Au cœur de ce litige se trouve l'obligation de l'administration fiscale de motiver ses propositions de rectification, un principe fondamental des droits de la défense du contribuable. Les articles L. 11, L. 57 et R. 57-1 du LPF encadrent cette exigence. L'article L. 57 LPF dispose que :
L'administration adresse au contribuable une proposition de rectification qui doit être motivée de manière à lui permettre de formuler ses observations ou de faire connaître son acceptation.
Le contribuable dispose d'un délai de trente jours (prorogeable de trente jours supplémentaires sur demande) pour répondre à cette proposition. L'article R. 57-1 LPF précise que la proposition doit faire connaître "la nature et les motifs de la rectification envisagée" et inviter le contribuable à faire parvenir ses observations dans le délai imparti.

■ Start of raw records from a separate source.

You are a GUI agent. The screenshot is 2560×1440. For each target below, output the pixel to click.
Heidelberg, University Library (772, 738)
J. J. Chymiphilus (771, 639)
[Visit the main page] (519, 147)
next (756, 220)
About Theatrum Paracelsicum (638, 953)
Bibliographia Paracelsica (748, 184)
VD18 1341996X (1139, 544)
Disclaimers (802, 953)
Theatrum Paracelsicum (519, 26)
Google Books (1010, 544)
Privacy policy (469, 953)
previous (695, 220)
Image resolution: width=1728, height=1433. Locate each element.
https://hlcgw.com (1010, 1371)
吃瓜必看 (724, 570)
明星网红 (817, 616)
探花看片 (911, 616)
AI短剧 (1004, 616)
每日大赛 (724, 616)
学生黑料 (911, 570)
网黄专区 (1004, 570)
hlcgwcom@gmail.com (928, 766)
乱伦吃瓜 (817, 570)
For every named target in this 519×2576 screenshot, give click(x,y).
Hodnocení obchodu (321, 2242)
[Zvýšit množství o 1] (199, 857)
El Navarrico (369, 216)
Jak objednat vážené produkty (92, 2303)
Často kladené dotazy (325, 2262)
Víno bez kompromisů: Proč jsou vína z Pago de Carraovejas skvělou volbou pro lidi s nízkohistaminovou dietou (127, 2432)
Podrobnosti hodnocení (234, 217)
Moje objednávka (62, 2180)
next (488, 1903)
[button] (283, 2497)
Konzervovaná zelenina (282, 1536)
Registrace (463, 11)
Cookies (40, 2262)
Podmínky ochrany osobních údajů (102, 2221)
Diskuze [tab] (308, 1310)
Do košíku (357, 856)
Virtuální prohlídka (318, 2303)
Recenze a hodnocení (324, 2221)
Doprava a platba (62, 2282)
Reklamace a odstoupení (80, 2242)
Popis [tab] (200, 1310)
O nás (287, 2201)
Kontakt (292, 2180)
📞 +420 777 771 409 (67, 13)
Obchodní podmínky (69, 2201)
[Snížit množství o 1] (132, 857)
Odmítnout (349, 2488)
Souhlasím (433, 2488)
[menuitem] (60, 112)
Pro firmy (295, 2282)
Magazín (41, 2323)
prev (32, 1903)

La jurisprudence a précisé que la proposition de rectification doit indiquer au contribuable les motifs et le montant des rehaussements envisagés, leur fondement légal, la catégorie de revenus concernée et les années d'imposition. Lorsque l'administration se réfère à un autre document (par exemple, une proposition de rectification adressée à une société liée au contribuable), elle doit non seulement l'identifier précisément et s'assurer qu'il est lui-même suffisamment motivé, mais surtout veiller à ce qu'il ait été reçu par le contribuable personnellement, préalablement ou au plus tard concomitamment à la proposition de rectification qui le concerne. L'objectif est de garantir que le contribuable dispose de toutes les informations nécessaires pour présenter ses observations dans le délai légal.
Rappel des faits :
L'affaire débute par une vérification de comptabilité de la société E, dont M. B est associé majoritaire et gérant. À l'issue de ce contrôle, l'administration fiscale a réintégré des revenus réputés distribués par la société dans les bases imposables de M. B à l'impôt sur le revenu et aux contributions sociales pour les années 2010, 2011 et 2012.
Le tribunal administratif de Grenoble, par un jugement du 23 novembre 2018, a partiellement déchargé M. B des impositions et pénalités. En appel, la CAA de Lyon, par un arrêt du 1er avril 2021, a prononcé la décharge totale des impositions et pénalités restantes.
Cependant, le Conseil d'État, par une première décision du 20 octobre 2022 (n° 452964), a annulé cet arrêt de la cour d'appel et renvoyé l'affaire. Lors de ce premier examen, le Conseil d'État a notamment estimé que la cour d'appel avait dénaturé la proposition de rectification personnelle de M. B en la jugeant insuffisamment motivée, compte tenu du fait que la proposition de rectification de la société avait été remise en main propre à M. B... en sa qualité de gérant.
L'affaire est donc revenue devant la CAA de Lyon qui, par un nouvel arrêt du 6 juillet 2023, a de nouveau prononcé la décharge des impositions et pénalités, estimant que la procédure d'imposition était irrégulière.
La CAA de Lyon a relevé que le ministre n'apportait pas la preuve que la proposition de rectification adressée à la société L avait été effectivement reçue par M. B préalablement ou concomitamment à la proposition de rectification personnelle qui lui a été notifiée le 24 décembre 2013. La cour en a déduit que M. B n'avait pas été mis en mesure de formuler ses observations dans le délai de trente jours.
Le ministre a alors formé un second pourvoi en cassation devant le Conseil d'État.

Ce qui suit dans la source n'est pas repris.